(Data records)
◇ ◇ ◇ ◇

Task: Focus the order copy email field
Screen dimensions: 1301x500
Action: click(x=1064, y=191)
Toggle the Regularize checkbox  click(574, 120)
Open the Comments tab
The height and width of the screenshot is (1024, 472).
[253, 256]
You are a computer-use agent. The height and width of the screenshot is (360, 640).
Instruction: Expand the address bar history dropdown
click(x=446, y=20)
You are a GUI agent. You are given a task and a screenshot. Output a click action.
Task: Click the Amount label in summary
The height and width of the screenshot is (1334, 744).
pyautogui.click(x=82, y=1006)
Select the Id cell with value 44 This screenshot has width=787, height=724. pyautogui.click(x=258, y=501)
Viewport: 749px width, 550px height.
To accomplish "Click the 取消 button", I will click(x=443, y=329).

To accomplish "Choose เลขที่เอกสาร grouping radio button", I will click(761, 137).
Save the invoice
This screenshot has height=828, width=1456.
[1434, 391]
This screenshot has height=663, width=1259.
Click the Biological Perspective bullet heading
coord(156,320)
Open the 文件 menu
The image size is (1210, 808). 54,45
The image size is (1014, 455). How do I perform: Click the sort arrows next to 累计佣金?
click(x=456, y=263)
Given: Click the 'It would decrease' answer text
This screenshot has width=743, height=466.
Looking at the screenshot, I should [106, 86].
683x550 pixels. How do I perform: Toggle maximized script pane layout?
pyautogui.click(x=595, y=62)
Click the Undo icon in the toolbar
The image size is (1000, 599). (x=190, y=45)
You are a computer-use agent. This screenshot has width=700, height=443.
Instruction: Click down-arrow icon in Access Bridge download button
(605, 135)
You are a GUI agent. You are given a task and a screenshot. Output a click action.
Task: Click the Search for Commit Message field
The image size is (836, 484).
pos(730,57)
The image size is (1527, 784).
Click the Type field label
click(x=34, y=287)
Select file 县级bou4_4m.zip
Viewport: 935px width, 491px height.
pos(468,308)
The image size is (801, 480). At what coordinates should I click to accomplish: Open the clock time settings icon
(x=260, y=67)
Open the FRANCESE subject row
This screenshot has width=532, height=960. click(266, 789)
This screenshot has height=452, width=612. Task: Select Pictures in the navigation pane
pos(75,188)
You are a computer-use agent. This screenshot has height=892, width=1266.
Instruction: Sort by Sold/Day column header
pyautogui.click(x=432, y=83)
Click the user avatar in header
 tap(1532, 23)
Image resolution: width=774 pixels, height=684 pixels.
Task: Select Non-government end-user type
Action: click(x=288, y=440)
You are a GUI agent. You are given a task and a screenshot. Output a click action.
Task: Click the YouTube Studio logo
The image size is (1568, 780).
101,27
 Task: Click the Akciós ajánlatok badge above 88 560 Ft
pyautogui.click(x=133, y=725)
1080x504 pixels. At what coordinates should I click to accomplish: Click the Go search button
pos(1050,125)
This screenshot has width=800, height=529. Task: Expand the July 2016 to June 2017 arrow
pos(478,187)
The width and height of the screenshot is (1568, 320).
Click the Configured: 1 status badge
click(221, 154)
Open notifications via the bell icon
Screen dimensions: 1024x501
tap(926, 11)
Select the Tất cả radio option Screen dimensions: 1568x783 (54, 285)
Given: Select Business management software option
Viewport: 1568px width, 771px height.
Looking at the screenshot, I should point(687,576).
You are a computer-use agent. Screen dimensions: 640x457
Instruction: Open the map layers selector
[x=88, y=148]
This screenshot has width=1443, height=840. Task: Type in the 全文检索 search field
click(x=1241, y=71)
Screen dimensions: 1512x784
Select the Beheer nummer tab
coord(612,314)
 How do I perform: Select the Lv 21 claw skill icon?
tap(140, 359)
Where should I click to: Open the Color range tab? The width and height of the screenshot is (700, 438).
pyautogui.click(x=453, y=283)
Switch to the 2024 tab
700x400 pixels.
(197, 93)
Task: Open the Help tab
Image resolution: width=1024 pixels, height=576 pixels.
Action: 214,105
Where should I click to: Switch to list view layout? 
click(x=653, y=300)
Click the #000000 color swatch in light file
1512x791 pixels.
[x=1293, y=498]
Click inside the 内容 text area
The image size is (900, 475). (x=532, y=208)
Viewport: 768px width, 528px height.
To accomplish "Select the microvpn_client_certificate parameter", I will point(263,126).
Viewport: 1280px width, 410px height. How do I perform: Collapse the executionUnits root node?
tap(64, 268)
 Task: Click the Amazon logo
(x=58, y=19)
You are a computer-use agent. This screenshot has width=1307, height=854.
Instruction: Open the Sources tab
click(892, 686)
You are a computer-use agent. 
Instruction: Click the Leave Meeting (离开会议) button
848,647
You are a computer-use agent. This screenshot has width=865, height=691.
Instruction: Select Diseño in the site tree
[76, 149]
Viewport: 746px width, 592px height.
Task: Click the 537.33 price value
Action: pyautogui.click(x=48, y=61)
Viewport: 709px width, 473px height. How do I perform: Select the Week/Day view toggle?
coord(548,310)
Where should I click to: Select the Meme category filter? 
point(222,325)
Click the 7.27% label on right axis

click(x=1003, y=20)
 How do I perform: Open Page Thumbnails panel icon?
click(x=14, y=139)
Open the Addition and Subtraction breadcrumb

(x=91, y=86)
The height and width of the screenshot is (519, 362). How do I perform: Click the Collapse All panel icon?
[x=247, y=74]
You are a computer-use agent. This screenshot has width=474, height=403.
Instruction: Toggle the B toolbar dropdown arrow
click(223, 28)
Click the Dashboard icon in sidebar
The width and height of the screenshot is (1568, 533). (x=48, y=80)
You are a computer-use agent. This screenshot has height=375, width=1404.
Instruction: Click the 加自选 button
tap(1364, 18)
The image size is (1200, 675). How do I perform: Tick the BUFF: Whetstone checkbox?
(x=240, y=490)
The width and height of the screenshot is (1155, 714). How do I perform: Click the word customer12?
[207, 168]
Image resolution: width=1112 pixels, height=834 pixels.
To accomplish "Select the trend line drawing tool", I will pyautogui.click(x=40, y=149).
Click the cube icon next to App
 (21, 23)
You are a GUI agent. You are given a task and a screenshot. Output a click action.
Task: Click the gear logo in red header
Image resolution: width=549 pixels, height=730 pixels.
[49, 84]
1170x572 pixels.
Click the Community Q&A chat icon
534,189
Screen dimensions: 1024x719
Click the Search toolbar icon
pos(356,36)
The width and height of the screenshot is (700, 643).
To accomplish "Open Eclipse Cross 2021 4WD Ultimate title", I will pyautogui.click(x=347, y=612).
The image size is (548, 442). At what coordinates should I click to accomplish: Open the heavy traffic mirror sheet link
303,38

◇ ◇ ◇ ◇

**TASK TO CARRY OUT**
Up to and including the line with "You are a computer-use agent. The", repeat the entries exactly, beginning at their first line.

**EXERCISE RESPONSE**
Task: Focus the order copy email field
Screen dimensions: 1301x500
Action: click(x=1064, y=191)
Toggle the Regularize checkbox  click(574, 120)
Open the Comments tab
The height and width of the screenshot is (1024, 472).
[253, 256]
You are a computer-use agent. The height and width of the screenshot is (360, 640).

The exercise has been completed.